While both sides have pulled back some of their troops poised for conflict recently, 2014 could be decisive as Iraqi Kurdistan plans to ramp up exports directly to Turkey, bypassing Baghdad. Neither side wants an armed conflict, but the momentum may be irreversible.

Which makes it surprising that junior Kurdistan explorer WesternZagros, (WZR-TSXv) hasn’t seen their stock impacted at all—in fact, they just raised over $100 million at a premium to develop their oil assets only kilometers away from Kirkuk.

The question moving forward is whether small companies like WesternZagros will be able to survive a potential war with their frontline assets intact, or whether they will look to cash in on some impressive exploration success and let the majors take the heat.

The Prize is huge—WesternZagros has 1 billion barrels in reserves already, but step-out drilling on their Kurdamir asset could prove the field up to between 10-20 billion barrels.

That trumps the increasing political risk—even when that risk could be an all-out armed conflict over Kurdish independence.

The biggest confirmation of this is the $123 million investment WZR secured earlier this month from Houston-based Crest Energy International.

The deal gives Crest 51,000,000 common shares in WZR, or about 19.8% of the company. For another 10% of outstanding shares in a secured loan agreement, Crest will also loan WZR $57.5 million to further exploration and development activities in Kurdistan.

Exactly what has spurred this massive investment optimism? It’s a combination of drilling success and geopolitical forecasting.

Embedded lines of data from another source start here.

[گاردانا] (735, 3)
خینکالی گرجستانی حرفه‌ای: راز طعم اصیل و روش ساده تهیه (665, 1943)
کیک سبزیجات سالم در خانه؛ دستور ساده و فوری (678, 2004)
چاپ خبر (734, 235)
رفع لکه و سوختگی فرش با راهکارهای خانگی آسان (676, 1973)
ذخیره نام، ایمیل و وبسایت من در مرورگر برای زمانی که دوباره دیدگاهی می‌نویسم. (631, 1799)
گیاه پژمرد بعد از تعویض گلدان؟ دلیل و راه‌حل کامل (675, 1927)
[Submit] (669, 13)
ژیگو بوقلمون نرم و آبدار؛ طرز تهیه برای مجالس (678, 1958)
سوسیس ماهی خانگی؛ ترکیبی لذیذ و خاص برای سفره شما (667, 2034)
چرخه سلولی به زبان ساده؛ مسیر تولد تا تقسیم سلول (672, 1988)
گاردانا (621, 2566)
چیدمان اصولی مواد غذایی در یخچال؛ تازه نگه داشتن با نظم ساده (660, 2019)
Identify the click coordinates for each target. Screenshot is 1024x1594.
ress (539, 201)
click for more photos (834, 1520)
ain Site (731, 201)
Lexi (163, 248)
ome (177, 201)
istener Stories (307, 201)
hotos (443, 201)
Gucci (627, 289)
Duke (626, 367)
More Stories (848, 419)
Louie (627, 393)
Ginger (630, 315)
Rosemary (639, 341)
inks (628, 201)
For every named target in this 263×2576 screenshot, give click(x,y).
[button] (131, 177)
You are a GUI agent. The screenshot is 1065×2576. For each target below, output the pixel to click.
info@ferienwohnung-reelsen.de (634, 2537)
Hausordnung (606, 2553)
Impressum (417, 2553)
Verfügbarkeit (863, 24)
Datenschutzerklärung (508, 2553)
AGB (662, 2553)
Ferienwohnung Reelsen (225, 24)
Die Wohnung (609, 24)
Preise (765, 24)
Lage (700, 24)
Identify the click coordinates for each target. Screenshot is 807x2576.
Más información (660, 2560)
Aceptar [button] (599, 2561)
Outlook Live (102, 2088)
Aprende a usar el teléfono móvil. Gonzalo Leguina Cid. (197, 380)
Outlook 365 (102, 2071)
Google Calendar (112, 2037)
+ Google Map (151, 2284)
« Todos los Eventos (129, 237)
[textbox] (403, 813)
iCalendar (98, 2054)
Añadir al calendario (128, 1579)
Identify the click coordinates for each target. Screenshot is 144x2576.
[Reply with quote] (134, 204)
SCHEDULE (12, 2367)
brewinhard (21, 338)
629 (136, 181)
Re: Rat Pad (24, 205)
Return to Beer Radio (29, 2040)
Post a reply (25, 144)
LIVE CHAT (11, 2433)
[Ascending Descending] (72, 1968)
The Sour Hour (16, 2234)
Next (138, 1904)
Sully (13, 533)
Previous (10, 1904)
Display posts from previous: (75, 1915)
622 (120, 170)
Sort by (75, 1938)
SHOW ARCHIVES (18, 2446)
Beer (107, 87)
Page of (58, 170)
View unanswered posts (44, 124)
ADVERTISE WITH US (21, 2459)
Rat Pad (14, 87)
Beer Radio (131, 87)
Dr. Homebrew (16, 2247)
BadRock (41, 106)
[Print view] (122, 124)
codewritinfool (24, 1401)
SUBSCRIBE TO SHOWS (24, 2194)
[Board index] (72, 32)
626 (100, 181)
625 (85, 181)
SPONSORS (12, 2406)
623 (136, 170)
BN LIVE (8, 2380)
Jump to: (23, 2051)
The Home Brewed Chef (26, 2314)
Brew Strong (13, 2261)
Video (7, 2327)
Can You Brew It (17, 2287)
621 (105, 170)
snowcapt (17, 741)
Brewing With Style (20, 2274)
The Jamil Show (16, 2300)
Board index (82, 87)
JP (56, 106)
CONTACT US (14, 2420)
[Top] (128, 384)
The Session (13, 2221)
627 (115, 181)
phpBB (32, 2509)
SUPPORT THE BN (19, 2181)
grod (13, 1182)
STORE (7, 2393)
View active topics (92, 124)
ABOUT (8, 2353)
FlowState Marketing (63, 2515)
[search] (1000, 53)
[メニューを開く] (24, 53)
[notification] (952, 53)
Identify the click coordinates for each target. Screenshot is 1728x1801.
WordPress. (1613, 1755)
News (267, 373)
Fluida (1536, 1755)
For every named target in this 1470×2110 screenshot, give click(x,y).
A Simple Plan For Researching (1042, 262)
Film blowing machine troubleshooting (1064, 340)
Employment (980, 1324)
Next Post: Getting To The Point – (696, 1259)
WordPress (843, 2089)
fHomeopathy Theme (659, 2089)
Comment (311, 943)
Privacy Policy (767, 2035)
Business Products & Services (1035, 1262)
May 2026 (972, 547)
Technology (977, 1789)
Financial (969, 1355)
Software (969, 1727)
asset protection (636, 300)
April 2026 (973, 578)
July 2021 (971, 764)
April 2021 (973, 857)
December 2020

Iraqi Kurdistan Oil - Area Map
In terms of drilling success, two major discoveries at Sarqala and Kurdamir in southern Kurdistan late last year have quadrupled WesternZagros’ reserves to 1 billion barrels. Now it’s got the capital to fast-track the delineation of these discoveries. That’s already happening:

  • In late February, WZR spudded its Kurdamir-3 appraisal well.
  • 3 more wells will be drilled this year in the Garmian block.
  • High-impact exploration is about to get underway in the Baram and Hasira prospects.
  • Baram-1 could prove to extend Kurdamir discovery into the Garmian block—making it one of the world’s largest.
In terms of geopolitics, a bit of digging around into Crest paints an interesting picture. The US supermajors maintain a strong interest in Iraq’s non-Kurdish oil holdings, so Washington isn’t keen to prop up the Kurds against Baghdad and ignite an armed conflict for Kurdish independence. But private actors see things differently.

Crest is run by a Syrian Christian who has Republican backing and a keen interest in seeing WesternZagros make good on its finds. Like all the other players on the Iraqi Kurdistan scene, Crest is hedging its bets that the Kurds have the upper hand here.

Europe and Turkey agree, and they are homing in on Kurdish oil and gas—as Europe is desperate for supplies and Turkey aspires to become a major energy hub that bridges the Middle East and Europe.

The Latest Escalation–Budgetary Warfare

Baghdad has refused to pay outstanding debt for exports of KRG-produced oil through pipelines controlled by the central government since May 2011.

Baghdad is refusing to pay up because the KRG has been cutting unilateral deals with foreign oil companies (ExxonMobil, Total, Chevron) and attempting to export oil and gas directly to Turkey, bypassing the central government.

The Kurds are cutting Baghdad out of the equation because they need refined oil products; but the move also inches them towards independence. The KRG and Turkey initiated direct crude swaps in return for refined oil products when they were cut off from Iraqi funding.

It’s a tit-for-tat game that has seen Baghdad threaten to revoke the licenses of the supermajors who have had the bravado to strike unilateral deals with KRG and the KRG cut off exports to Baghdad.

Baghdad’s latest maneuver was to nearly cut the Kurds out of the federal budget. The $119 million budget for 2013 was passed on 7 March. The Kurds only got $646 million of the $3.5 billion they requested.

Not only does Baghdad still owe some $3.5 billion to foreign companies operating in the KRG for PAST exports, the new budget means the Kurds can only cover about two months of new crude payments to foreign companies.

So even if production is ramped up in Iraqi Kurdistan, the only way to pay for it will be to ensure direct access to Turkey.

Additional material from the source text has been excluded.